"A sea that had no shores" : the fiction of Violet Trefusis in relation to V. Sackville-West and V. Woolf
Zamorano Rueda, Ana Isabel
Literature; Mass media; Performing arts
Thesis or dissertation
- © 1997 Ana Isabel Zamorano Rueda. All rights reserved. No part of this publication may be reproduced without the written permission of the copyright holder.
This thesis shows how the notion of androgyny works in the fiction of Violet Trefusis. It also posits her writing in connection to some novels by Vita Sackville-West and Virginia Woolf. Working within a theoretical framework provided by Julia Kristeva's psychoanalytical theory this thesis focusses on and seeks to redress the traditional conceptualization of androgyny providing a notion of the androgyne more in accordance to Woolf's androgynous ideal. The androgyne is understood in this thesis as a carnivalesque figure that disrupts the patriarchal system of hierarchical binary oppositions.
Chapter Two provides a historical framework to Woolf's androgynous ideal. The research focuses, in Chapter Three, on the literary relationship sustained by Sackville-West, Woolf, and Trefusis which produced an, up to now unexplored, intertextual space where Challenge (1919), Orlando (1928) and Broderie Anglaise (1935) are interwoven.

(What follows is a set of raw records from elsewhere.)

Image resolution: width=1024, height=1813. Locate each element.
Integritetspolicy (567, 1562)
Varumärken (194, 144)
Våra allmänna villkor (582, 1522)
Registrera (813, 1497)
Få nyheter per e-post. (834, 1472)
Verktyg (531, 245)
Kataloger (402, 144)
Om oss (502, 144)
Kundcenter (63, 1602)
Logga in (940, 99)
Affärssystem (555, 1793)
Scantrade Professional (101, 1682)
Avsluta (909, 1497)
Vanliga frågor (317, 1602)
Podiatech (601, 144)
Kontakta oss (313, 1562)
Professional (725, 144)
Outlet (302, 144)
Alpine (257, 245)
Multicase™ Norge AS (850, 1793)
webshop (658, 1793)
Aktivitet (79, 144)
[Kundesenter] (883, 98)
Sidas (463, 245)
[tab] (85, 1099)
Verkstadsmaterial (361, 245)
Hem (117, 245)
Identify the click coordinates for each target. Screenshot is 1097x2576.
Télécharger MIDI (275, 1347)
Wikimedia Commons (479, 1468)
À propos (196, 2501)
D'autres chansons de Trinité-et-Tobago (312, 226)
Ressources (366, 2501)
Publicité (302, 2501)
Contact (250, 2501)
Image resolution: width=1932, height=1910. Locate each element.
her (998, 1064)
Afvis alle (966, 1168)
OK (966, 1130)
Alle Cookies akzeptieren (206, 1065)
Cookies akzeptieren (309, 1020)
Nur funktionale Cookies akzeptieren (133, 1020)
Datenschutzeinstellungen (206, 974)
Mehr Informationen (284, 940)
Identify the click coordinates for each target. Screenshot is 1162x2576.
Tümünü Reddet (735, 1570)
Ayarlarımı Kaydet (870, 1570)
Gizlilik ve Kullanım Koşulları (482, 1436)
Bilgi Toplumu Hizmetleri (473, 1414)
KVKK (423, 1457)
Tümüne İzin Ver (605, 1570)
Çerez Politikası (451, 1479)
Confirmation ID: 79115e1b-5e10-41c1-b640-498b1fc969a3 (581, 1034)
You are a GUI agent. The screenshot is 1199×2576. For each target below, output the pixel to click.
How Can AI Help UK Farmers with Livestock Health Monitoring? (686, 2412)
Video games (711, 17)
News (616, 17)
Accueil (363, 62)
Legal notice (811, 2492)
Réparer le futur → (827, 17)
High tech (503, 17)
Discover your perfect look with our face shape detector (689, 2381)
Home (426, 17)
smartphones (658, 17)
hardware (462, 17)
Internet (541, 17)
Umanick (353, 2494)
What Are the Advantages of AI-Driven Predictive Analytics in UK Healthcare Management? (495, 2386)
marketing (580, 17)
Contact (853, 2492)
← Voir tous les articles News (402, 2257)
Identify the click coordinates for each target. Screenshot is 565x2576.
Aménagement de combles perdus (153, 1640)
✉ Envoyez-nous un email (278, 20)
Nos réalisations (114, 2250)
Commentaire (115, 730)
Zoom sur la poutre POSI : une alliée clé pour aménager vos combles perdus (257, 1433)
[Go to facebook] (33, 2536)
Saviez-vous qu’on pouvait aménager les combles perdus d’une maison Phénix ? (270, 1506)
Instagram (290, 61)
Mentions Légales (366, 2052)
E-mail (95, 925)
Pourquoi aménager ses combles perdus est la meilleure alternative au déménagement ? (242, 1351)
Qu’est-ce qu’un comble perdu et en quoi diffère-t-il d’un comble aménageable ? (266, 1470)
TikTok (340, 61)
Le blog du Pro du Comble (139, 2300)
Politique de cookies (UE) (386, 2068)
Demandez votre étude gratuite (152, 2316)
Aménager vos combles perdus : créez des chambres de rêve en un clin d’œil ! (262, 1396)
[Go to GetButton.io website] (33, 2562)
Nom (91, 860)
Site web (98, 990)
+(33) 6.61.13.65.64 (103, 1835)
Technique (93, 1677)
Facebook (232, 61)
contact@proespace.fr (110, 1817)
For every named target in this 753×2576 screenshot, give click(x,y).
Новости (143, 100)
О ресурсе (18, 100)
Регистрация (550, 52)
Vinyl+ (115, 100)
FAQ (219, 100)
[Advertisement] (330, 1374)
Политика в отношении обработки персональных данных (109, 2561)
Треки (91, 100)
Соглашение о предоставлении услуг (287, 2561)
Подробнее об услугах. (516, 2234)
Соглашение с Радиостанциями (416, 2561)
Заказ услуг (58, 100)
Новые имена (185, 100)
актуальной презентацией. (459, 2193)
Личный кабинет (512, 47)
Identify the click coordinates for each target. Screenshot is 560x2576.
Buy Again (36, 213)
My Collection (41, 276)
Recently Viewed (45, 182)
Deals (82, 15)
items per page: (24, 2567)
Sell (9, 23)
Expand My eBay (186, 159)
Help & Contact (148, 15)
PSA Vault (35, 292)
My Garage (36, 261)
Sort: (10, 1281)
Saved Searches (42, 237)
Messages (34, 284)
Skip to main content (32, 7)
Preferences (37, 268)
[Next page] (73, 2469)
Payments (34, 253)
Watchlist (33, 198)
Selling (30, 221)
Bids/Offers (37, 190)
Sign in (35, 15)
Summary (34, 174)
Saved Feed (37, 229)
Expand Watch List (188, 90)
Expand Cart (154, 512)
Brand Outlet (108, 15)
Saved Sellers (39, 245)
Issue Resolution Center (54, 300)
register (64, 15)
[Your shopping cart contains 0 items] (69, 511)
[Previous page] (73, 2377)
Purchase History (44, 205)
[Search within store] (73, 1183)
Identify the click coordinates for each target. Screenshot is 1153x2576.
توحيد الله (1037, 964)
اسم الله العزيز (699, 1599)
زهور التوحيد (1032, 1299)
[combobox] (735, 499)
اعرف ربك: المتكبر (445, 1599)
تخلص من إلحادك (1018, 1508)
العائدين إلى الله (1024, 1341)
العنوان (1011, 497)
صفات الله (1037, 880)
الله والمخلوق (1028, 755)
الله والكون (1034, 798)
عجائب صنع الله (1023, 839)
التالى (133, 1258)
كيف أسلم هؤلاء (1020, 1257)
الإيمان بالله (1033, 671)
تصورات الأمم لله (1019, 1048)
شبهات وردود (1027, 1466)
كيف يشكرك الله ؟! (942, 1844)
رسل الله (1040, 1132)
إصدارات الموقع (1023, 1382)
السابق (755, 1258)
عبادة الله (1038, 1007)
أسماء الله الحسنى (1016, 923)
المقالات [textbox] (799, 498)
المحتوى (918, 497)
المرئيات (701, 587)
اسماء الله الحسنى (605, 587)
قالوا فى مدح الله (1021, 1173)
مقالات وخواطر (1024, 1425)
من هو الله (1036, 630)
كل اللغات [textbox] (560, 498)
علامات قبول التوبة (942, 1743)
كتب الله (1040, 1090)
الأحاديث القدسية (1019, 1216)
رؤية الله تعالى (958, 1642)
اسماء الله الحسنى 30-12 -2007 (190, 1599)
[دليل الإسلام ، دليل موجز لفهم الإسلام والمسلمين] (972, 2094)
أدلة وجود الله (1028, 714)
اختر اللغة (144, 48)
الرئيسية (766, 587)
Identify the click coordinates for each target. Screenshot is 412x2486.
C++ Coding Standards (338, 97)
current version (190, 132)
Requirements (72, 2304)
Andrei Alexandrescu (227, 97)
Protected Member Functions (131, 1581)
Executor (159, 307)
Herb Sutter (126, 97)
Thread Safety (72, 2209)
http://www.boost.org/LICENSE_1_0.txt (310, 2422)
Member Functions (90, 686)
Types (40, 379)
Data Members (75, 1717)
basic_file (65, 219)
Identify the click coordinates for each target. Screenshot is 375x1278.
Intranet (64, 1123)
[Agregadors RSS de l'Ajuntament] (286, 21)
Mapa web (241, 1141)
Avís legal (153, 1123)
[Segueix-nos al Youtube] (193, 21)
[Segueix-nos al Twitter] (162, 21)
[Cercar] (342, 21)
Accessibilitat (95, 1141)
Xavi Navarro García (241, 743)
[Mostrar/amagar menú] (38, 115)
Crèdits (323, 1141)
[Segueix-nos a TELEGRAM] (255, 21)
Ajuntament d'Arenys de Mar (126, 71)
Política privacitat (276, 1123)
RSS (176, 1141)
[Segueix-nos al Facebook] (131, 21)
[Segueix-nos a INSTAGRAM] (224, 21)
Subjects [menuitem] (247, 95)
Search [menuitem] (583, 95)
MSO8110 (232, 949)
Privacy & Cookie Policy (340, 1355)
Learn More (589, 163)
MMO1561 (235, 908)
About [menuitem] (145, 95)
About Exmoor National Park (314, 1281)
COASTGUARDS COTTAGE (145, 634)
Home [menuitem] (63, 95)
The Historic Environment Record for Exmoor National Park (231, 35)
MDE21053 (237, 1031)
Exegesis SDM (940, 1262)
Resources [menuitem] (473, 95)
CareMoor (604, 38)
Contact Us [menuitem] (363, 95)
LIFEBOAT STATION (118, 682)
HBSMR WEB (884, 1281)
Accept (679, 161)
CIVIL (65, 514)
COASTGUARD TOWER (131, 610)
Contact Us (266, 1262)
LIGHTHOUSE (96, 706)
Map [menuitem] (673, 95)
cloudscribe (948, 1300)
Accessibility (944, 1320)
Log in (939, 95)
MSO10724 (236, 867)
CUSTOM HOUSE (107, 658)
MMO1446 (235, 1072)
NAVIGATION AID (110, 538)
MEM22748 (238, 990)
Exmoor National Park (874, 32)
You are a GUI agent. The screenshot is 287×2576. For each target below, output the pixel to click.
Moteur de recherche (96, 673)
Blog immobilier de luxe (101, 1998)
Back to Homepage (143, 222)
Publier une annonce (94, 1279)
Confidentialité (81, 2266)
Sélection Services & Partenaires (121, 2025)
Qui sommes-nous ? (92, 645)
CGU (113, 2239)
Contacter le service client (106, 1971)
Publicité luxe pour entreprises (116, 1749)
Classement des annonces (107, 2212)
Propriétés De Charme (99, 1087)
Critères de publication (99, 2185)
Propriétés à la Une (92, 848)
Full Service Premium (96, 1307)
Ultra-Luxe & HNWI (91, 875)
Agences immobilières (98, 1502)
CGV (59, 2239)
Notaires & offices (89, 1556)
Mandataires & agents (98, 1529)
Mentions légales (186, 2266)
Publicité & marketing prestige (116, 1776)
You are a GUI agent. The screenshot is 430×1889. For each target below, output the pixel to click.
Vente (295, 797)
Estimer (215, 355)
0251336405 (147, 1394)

The apprehension of androgyny is an attempt on the part of these three women writers to find a different type of sentence whose construction has been theorised by Kristeva as Poetic language. This literary practice is an uncomfortable and dangerous one since it implies the avowal of the maternal serniotic in symbolic language. The difficulties in achieving the symbolic positionality of the subject of poetic language are addressed in Chapter Four in the analysis of Trefusis's Echo (1931) and Woolf's Between the Acts (1941). Chapter Five concentrates on Trefusis's discomforting sense of outsiderness. In Pirates at Play (1952) Trefusis explores the dialectics of foreignerness. Through the transubstantiation of her self into an armchair in Memoirs of an Armchair (1960) Trefusis acknowledges her abject in an attempt to relax the boundaries that separate self from other. Finally Chapter Six examines the search of a feminine Jowssance and its connections to death, or rather undeath, in two novels: Sackville-West's All Passion Spent (1931) and Trefusis's Hunt the Slipper (1937).